Södra Cell has pioneered TCF pulp but with the evolution in the market and in ECF bleaching technology, the company has significantly boosted its growing position in ECF.
Södra’s latest investments have included the new ECF bleaching line at Värö and customers are expected to receive their first ECFtrials by the second half of 2017.
We remain the largest TCF producer in the world by some considerable margin. The total absence of any form of chlorine from the bleaching process is still demanded by significant tissue producers and this remains an important position.
However, the reality is the ECF is favoured in important markets and Södra has responded accordingly.
Södra Cell already offers ECF grades from its other mills, but until now Värö has only produced TCF pulps. The installation of state-of-the-art ECF bleaching equipment is changing all that.
We were pioneers of TCF bleaching in the 1980s when TCF was seen to be a better choice environmentally. But today, according to our lifecycle evaluation there is no discernible environment benefit between TCF and ECF bleaching and the global market for TCF pulp has declined.
Although strong positions for TCF still remain in the German speaking region of Europe, some 95% of our European customers now use ECF pulps and this is basically us adapting to current market conditions.
For those seeking to change grades, it is easier to replace like with like – so it will usually be easier for an ECF customer to switch to another ECF grade.
By offering the choice of both ECF and TCF, we can now make it even easier for customers to make changes to their pulp mix and replace an existing ECF grade with a Södra ECF pulp, should they want to.
ECF: expansion in Asia
Additionally, Södra will be seeking to increase its market share in Asia as a result of the expanded production capacity at Värö. ECF pulps are often the preferred choice for the Asian tissue segment since fluorescence is a subject of debate in the region.

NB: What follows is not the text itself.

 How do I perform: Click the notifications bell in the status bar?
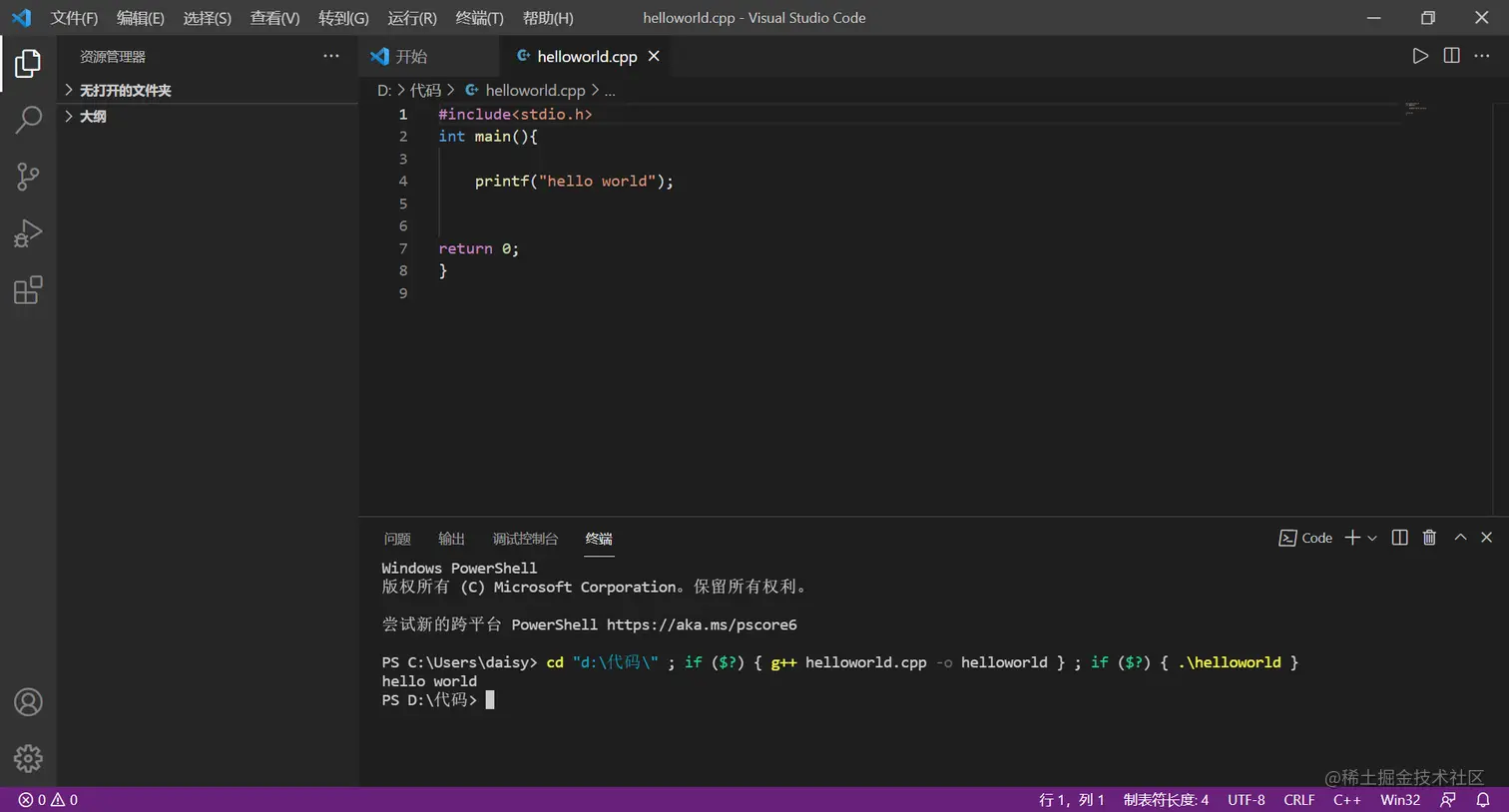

In addition, ECF grades tend not to yellow over time in hot, humid climates, a further consideration when the pulp is being transported long distances or stored for a long time, especially in warmer climates. Some sectors, such as labels, also prefer the slightly higher dimensional stability and tear that ECF grades can impart.
ECF benefits for tissue makers include improved dewatering, less brightness reversion caused by heat and UV light, lower fibre charge, improved dimensional stability and less fluorescence. All this is achieved without affecting tensile strength.
Back on track
As well as trialing the new ECF grades, Värö is continuing its work of optimising the new equipment. We are currently producing pulp of the same standard that we had before the rebuild. But we know the potential we have here and so the fine tuning continues and will probably continue for years to come – we want to show our customers what the new mill can really do. And volume wise we are right on schedule.
This article was written for TWM by Marcus Hellberg, head of marketing and business development, Södra Cell.